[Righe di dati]
== == ==
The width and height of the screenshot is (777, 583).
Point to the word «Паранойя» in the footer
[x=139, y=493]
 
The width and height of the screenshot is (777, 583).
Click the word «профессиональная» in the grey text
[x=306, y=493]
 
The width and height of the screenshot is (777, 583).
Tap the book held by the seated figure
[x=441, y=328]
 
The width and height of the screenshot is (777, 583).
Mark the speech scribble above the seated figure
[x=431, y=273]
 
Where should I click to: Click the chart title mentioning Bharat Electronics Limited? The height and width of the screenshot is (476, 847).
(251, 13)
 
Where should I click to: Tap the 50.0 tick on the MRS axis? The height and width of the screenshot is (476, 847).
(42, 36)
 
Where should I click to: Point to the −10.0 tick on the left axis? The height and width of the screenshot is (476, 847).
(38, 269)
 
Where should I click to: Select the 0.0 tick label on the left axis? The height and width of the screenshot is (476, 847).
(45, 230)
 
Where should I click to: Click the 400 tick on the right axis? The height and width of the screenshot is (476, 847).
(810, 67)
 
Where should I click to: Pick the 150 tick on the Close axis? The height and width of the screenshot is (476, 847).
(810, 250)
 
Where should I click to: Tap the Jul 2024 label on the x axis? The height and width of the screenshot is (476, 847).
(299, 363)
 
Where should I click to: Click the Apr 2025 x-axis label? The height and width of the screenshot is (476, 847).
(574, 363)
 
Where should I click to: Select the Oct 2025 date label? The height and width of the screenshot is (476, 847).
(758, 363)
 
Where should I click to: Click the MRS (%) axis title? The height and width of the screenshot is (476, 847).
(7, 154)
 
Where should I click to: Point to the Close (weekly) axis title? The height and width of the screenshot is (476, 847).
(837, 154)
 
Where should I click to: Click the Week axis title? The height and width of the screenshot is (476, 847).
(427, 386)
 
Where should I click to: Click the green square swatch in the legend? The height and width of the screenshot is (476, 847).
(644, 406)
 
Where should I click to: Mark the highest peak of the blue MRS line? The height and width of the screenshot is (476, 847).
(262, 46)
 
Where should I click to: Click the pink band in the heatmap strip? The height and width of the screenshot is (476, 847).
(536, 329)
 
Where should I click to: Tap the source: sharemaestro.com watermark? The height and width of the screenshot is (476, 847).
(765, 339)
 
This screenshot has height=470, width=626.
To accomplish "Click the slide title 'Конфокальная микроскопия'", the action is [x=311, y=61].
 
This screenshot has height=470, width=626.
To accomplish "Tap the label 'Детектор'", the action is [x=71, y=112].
== == ==
Puoi riscrivere tutte le righe del materiale, richieste comprese, dalla riga con "Where should I click to: Tap the source: sharemaestro.com" fino alla fine del materiale inclusa? Ridimensiona solo le coordinate nelle risposte moltiplicandole per 0,5 e arrotondale all'intero, con le metà per eccesso.

[Soluzione esercizio]
Where should I click to: Tap the source: sharemaestro.com watermark? The height and width of the screenshot is (476, 847).
(383, 170)
 
This screenshot has height=470, width=626.
To accomplish "Click the slide title 'Конфокальная микроскопия'", the action is [x=156, y=31].
 
This screenshot has height=470, width=626.
To accomplish "Tap the label 'Детектор'", the action is [x=36, y=56].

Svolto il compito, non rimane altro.